Indie and his last remaining guide Satipo walk down a dark, foreboding tunnel. Ahead, a beam of light pierces the darkness, perhaps hinting at a way forward. Indie holds out his hand.
“Stop. Stay out of the light.”
Indie has to deal with three traps and a puzzle in order to get his hands on the golden idol.
There’s the wall of spikes triggered by anyone disturbing a shaft of light, a good old-fashioned pit that’s too wide to jump, and a seemingly innocuous room dotted with pressure plates that trigger poisoned arrow traps.
Satipo: “Let us hurry. There is nothing to fear here.”
Indie: “That’s what scares me.”
Once Indie has bested these problems, he’s face to face with the treasure- I mean, uh, item of great archeological significance in all its glory.

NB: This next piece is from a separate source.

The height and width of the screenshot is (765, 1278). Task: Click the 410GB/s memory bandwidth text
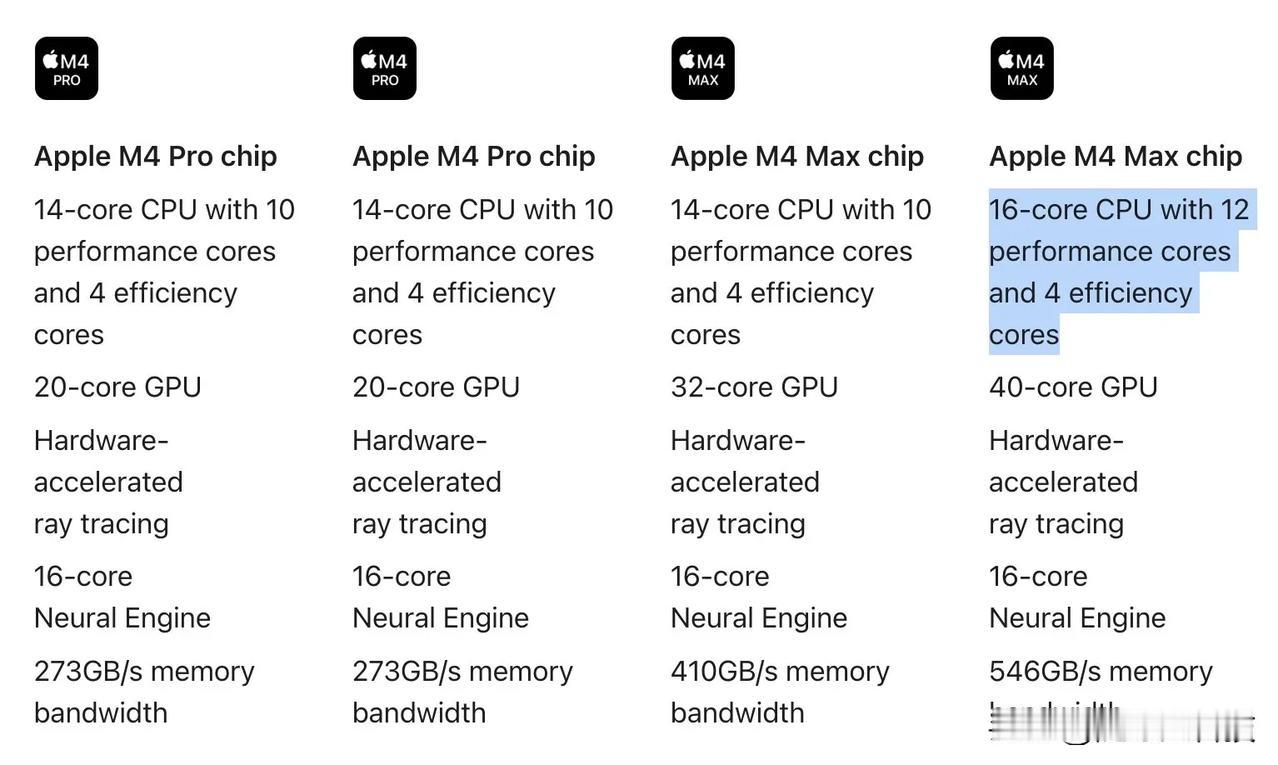point(779,691)
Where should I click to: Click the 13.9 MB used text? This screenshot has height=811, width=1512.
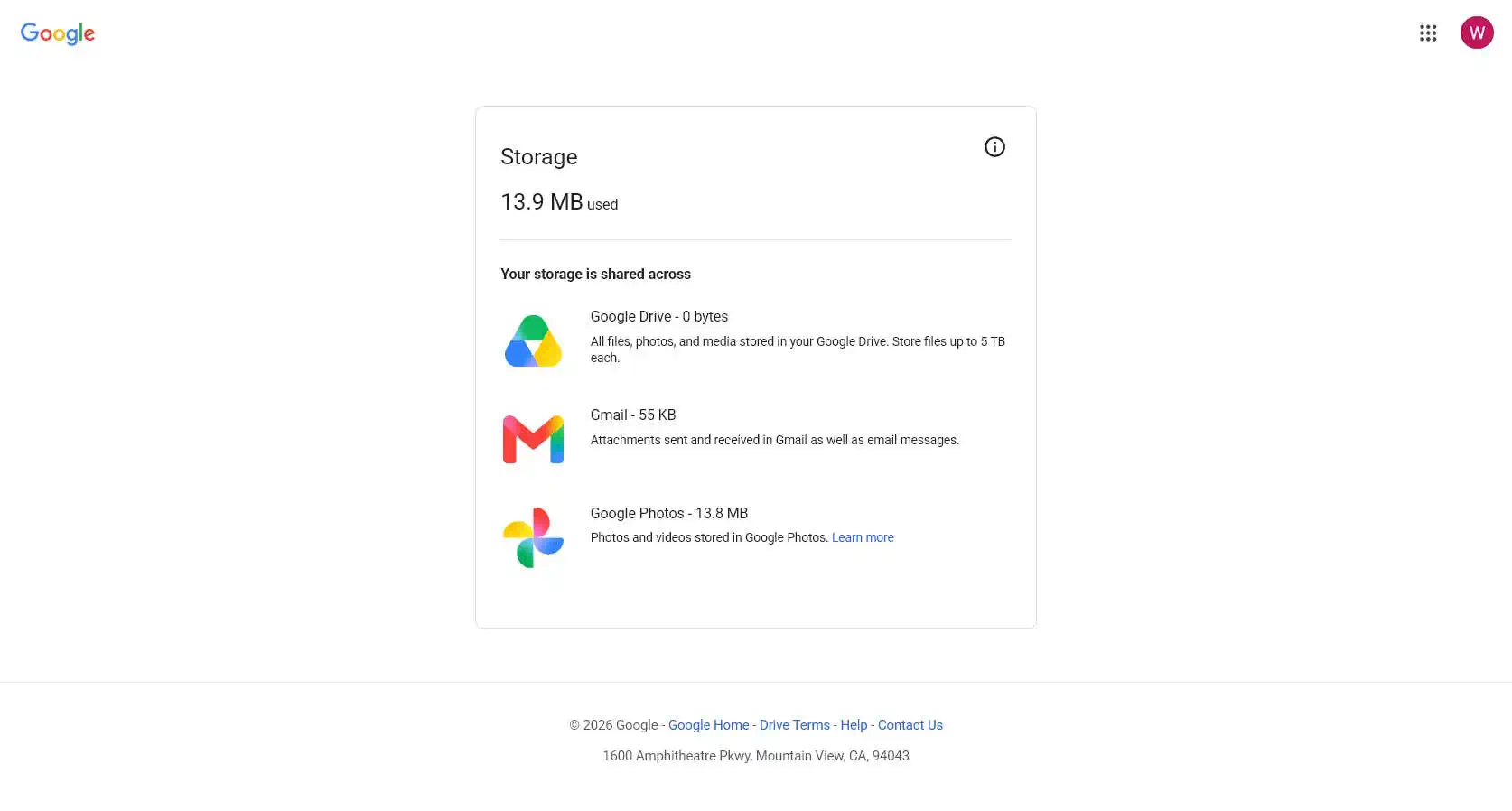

This too is a trap of sorts, as the pedestal on which the idol rests is rigged to destroy the temple if it detects any change in weight.
However, because there’s an element of risk-reward in the immediate sense of Indie getting his hands on treasure, as opposed to a trap that needs to be bypassed or survived in order to get somewhere else, I would contend that the pedestal is actually a dangerous puzzle.
The temple of the golden idol is one of the most iconic trap dungeons in all of pop culture, not least because of its gripping conclusion: the steadily closing stone door and the rolling boulder.
So, if we take the light chamber, pit trap, poison darts, weighted pedestal, and door/rolling boulder elements in sequence, I think they’ll provide an excellent vehicle for understanding why traps and puzzles in D&D could be better, and how you can improve upon the rules as written (RAW) in your own games.
The Problem with Traps in the RAW
The rules for traps found in the Dungeon Master’s Guide are part common sense explanation, part infuriatingly vague. To paraphrase, traps can be found in many places and do many things.
Usually, they inflict damage that ranges from inconvenient to deadly, but some of them do other things too. They are usually triggered when someone goes somewhere, does or touches something, and can be magical or non-magical.
Sometimes, triggering a trap is simple, and sometimes it’s more complicated. You can find traps by making skills checks like Perception, Arcana, or Investigation, or by using a spell, and disarm them by making another check (adding your proficiency bonus if you have thieves’ tools).
And that’s about it. The RAW kind of shrug their shoulders and pass the buck along to the adventure and the DM. “In most cases, a trap’s description is clear enough that you can adjudicate whether a character’s actions locate or foil the trap,” reads the entry in the Dungeon Master’s Guide.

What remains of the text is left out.